======== Extracted text

Our survival depends on fighting climate change

  • Tom Bell

 

I am 88 and have seen a lot of change over the decades, but I do not think anyone living now has ever faced a more serious threat to life than the threat of global climate change. As President Obama said recently, “More droughts and floods and wildfires are not a joke. They’re a threat to our children’s future.”

I come from a far different time. Born in a coal-mining town, I was raised on a ranch five miles out of Lander, Wyo., just two miles from where my mother was born, in 1901. I went to one-room schools and graduated from Lander High School at 18, just in time to become gun fodder for World War II.

My crew of 10 young men flew a B-24 bomber from New York City to South America, then across the Atlantic to Africa’s Sahara Desert and a temporary training camp in Tunisia. At last we crossed the Mediterranean to our tent camp among olive trees near Foggia, Italy.  Five of those young men with me never returned home alive.  Just two of us are still living.

My 32nd mission finally ended my Air Force career.  Five miles above Vienna, Austria, on May 10, 1944, a German’s flak burst pulverized the right side of my face and destroyed my right eye. There was a long recovery, and for my actions that day, I was awarded the Sliver Star, the nation's third highest combat military decoration. Yet when I left the military at 20, I was still not old enough to vote or even buy a drink. I went on to college, got involved in wildlife and environmental work, and never wavered in my love of Wyoming, the West and the very planet itself.

================
======== Record extracts

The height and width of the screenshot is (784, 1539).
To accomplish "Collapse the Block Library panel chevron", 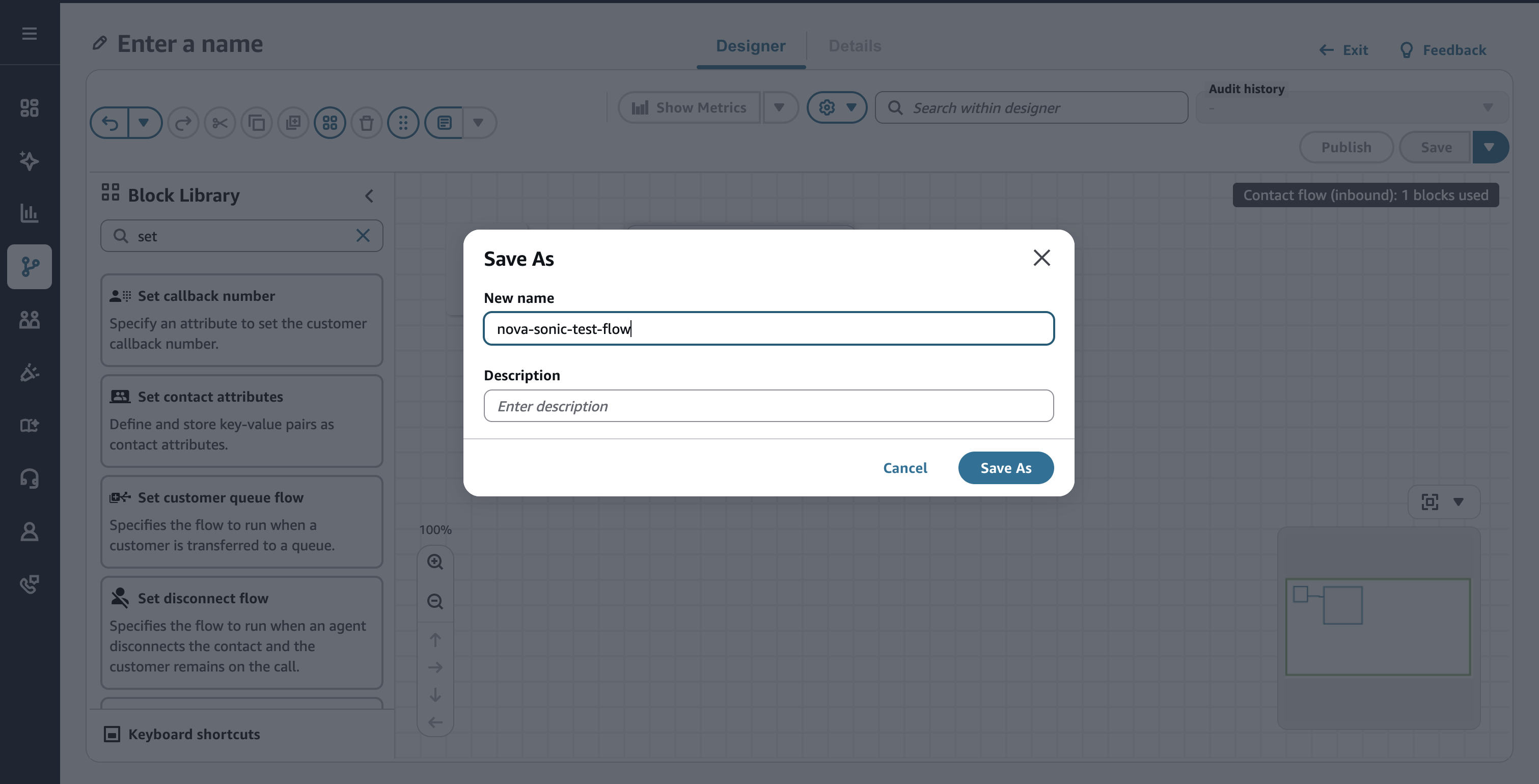I will [x=369, y=196].
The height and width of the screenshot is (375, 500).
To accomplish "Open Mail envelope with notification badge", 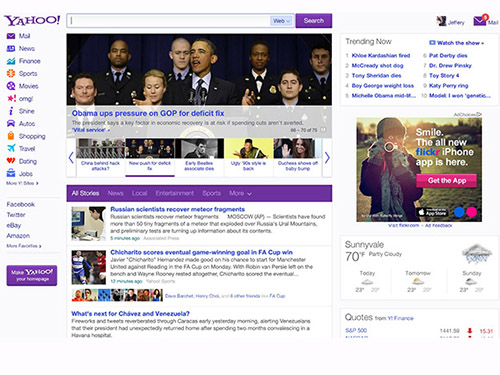I will [x=480, y=21].
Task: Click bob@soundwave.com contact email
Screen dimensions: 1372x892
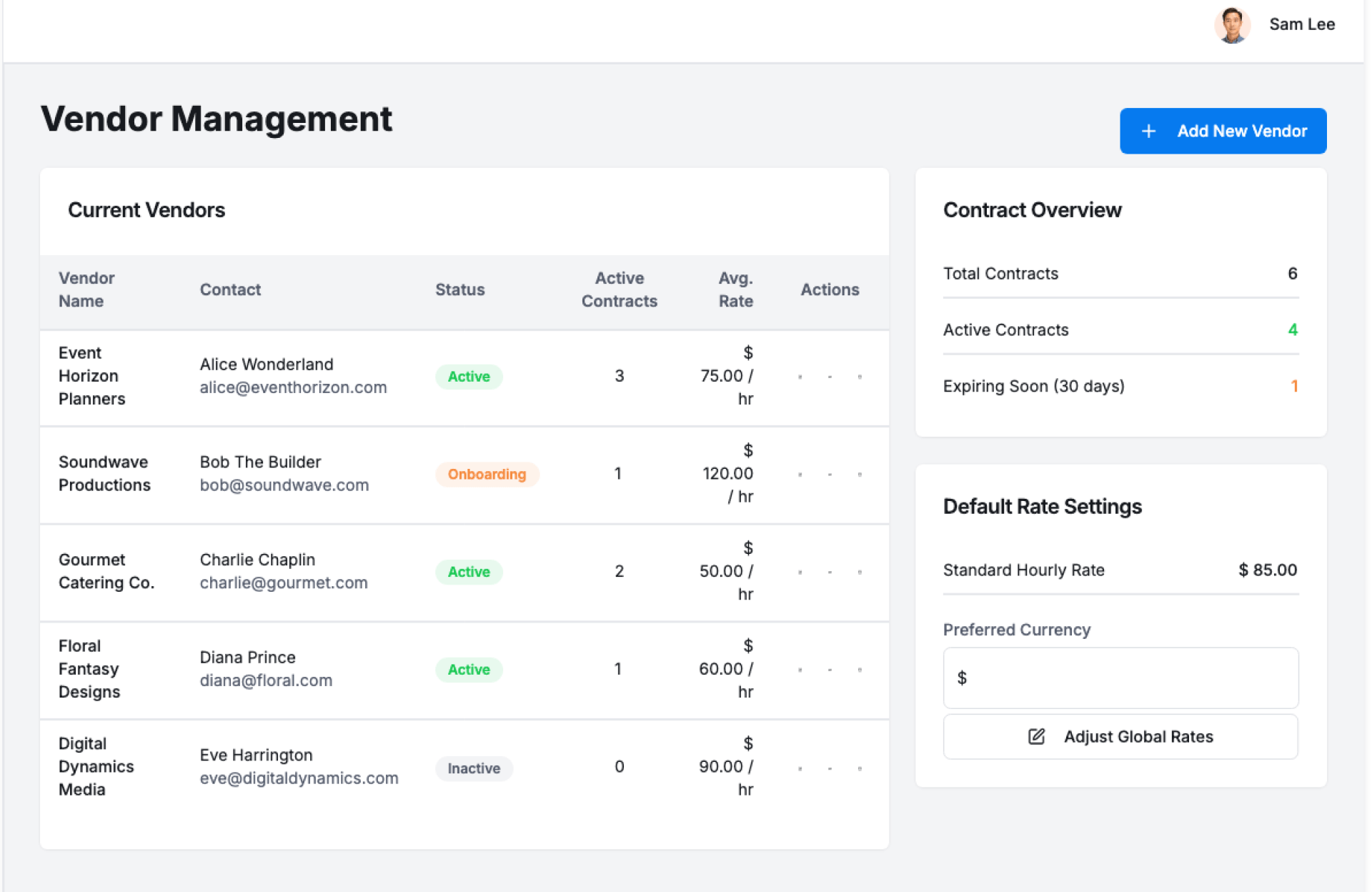Action: pyautogui.click(x=284, y=485)
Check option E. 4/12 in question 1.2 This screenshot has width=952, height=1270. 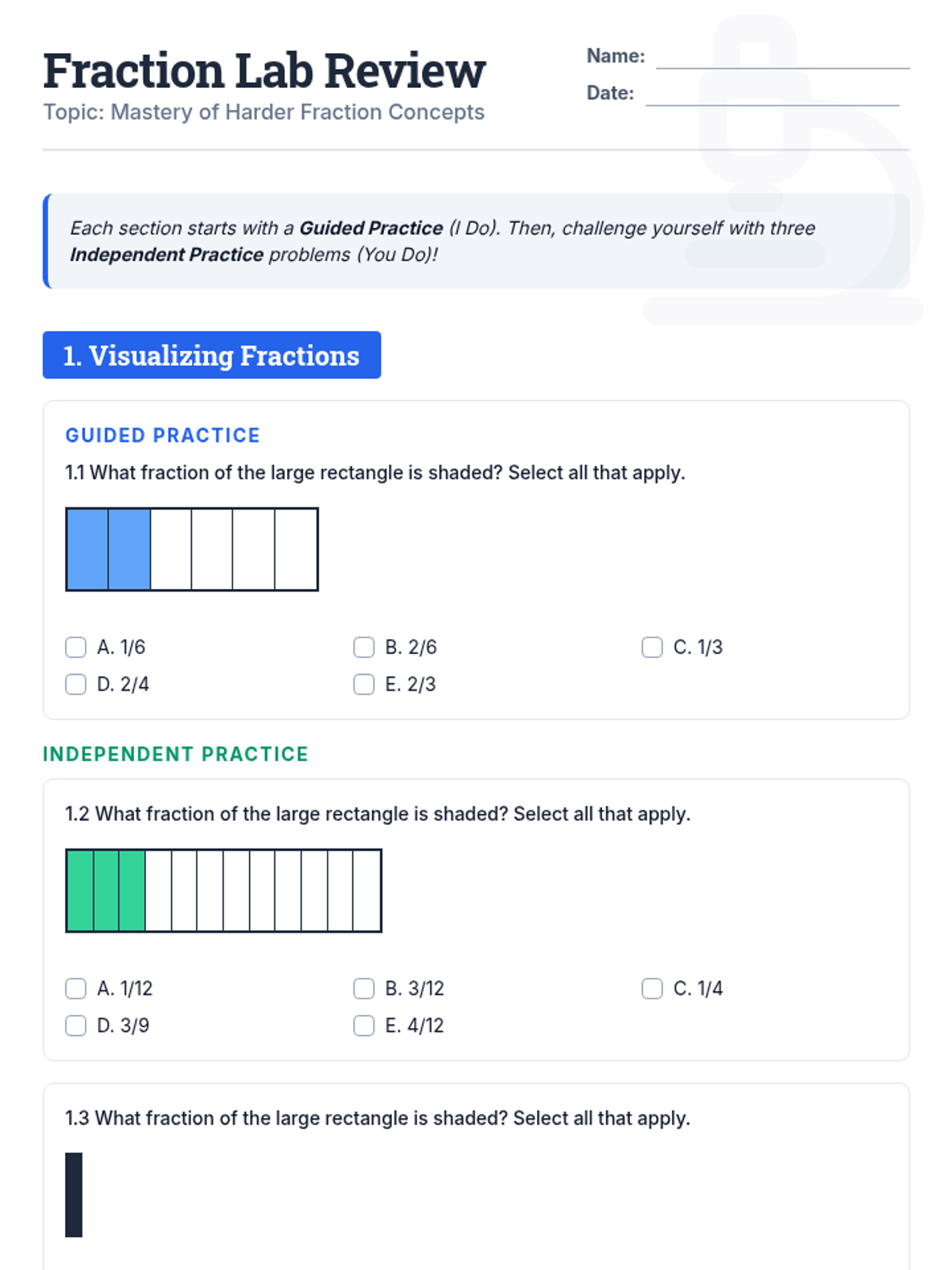pos(364,1026)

================

- _Objective_: In the climate change essay, where was the crew's tent camp after they crossed the Mediterranean? The items are separate from the climate change essay and stand on their own.

- _Solution to the exercise_: Among olive trees near Foggia, Italy.